=== Data for processing ===

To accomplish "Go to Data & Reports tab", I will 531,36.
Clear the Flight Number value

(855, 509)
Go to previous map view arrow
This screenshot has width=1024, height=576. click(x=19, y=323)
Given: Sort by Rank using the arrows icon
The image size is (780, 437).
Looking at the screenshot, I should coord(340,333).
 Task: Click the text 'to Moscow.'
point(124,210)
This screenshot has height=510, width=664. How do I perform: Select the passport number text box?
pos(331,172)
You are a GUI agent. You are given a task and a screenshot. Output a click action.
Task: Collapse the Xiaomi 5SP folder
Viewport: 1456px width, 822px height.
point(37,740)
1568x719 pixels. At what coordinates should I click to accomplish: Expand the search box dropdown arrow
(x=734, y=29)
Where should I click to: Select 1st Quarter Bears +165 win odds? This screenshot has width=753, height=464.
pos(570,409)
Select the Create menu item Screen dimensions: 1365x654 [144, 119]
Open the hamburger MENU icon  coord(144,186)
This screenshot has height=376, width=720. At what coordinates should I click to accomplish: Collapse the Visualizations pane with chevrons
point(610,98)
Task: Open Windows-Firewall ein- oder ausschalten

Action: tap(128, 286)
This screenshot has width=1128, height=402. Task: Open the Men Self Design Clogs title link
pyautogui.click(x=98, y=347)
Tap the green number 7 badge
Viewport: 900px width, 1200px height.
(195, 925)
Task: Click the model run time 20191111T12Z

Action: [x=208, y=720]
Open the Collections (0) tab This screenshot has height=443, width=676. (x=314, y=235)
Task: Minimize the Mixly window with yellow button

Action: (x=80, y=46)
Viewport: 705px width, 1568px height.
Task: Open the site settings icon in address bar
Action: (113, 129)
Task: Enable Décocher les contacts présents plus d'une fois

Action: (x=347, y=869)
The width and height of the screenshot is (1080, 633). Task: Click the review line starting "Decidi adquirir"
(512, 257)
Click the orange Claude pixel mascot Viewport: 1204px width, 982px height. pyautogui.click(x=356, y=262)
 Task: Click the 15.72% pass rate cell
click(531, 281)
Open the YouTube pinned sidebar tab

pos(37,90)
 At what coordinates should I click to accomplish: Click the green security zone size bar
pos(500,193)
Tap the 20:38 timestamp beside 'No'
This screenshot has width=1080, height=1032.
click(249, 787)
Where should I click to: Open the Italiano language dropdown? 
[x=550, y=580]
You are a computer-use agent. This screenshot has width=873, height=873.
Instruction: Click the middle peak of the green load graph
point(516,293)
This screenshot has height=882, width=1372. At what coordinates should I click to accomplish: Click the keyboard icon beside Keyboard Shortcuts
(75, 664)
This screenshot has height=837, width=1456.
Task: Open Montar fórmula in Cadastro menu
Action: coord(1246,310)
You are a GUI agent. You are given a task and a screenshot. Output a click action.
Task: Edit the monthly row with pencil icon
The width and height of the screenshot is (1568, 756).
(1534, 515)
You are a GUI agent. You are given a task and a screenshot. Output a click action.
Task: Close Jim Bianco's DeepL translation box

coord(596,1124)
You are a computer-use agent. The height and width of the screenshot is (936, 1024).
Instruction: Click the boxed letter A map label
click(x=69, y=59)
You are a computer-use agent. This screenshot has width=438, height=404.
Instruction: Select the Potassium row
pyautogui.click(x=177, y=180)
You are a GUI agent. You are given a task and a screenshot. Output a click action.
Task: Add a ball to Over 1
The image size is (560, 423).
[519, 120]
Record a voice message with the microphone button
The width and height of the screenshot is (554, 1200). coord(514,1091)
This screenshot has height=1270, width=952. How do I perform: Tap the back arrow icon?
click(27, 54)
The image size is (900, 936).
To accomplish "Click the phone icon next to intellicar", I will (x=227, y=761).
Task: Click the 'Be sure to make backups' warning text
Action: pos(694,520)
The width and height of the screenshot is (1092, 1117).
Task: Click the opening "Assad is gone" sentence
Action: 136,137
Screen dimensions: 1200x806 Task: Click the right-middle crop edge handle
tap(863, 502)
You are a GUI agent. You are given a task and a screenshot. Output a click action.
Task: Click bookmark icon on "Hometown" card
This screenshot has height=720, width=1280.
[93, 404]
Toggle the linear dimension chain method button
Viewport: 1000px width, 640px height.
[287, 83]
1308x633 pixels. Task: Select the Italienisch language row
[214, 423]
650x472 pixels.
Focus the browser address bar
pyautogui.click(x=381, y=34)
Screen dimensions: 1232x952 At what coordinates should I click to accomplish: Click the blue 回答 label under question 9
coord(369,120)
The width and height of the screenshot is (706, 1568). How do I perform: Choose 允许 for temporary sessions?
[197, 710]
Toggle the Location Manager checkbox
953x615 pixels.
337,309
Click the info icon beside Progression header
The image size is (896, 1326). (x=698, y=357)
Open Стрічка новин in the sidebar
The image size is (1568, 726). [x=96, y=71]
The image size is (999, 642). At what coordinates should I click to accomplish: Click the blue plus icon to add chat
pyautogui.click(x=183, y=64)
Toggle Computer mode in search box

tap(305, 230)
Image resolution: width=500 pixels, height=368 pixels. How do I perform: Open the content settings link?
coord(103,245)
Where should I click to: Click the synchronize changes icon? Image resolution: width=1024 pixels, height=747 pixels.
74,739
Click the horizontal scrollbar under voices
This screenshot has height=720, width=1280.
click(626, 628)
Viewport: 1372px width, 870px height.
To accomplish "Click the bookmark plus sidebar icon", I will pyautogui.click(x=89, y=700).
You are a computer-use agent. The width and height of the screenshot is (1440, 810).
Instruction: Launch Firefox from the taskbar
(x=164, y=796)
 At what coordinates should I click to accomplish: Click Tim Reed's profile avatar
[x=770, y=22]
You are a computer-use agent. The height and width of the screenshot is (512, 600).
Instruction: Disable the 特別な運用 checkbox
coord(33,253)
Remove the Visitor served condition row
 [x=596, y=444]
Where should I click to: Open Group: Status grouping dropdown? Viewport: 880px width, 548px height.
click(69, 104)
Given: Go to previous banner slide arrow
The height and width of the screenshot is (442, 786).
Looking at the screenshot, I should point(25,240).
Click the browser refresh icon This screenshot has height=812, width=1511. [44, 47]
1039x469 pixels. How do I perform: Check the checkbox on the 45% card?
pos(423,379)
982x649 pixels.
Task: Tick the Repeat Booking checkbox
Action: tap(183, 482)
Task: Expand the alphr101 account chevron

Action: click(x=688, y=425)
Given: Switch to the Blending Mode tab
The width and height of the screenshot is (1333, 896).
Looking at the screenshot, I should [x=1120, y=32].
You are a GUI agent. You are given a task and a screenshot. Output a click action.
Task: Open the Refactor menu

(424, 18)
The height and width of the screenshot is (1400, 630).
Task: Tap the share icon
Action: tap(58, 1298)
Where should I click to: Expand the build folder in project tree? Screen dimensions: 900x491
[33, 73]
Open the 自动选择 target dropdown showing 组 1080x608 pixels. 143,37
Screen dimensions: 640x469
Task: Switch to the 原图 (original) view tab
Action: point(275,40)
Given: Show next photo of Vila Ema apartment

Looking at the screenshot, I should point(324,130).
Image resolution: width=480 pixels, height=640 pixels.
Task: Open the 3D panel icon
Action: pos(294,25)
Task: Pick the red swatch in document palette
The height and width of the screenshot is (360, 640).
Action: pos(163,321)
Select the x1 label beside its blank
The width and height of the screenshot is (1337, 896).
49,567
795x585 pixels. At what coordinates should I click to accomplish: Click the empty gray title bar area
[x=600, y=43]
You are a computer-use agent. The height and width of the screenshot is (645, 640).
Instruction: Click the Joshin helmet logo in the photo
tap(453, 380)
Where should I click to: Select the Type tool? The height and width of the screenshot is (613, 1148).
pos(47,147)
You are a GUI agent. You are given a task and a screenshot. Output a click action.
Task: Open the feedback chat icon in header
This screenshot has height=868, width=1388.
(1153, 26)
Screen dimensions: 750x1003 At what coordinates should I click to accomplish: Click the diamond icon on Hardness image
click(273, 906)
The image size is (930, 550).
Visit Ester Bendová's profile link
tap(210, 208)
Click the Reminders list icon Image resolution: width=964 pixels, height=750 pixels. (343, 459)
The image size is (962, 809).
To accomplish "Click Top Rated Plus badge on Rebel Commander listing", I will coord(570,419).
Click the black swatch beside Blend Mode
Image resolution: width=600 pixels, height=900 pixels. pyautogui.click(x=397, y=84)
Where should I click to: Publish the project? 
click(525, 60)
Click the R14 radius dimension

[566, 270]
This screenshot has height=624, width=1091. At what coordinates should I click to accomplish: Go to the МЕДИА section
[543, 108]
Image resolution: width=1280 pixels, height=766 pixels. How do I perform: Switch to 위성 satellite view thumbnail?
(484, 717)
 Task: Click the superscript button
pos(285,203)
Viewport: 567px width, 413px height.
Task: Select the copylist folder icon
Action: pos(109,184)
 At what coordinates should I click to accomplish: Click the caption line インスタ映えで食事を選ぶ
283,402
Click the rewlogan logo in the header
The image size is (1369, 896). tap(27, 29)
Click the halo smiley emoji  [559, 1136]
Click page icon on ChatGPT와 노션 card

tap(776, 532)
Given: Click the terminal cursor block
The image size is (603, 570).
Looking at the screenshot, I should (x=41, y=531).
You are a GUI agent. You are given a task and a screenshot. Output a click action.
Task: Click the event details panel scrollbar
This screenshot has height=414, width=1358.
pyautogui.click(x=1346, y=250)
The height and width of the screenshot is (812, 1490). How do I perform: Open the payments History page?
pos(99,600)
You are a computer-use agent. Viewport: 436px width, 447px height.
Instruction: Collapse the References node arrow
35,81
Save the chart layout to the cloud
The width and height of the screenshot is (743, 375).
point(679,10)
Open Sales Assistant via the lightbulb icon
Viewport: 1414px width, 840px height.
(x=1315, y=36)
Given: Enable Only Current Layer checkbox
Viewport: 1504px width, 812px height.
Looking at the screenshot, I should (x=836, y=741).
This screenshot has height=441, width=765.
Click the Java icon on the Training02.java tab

===

* _Exercise goal_
Wherever the string "bookmark" appears in a line above, copy that line.

* _Response for this exercise_
Task: Click bookmark icon on "Hometown" card
To accomplish "Click the bookmark plus sidebar icon", I will pyautogui.click(x=89, y=700).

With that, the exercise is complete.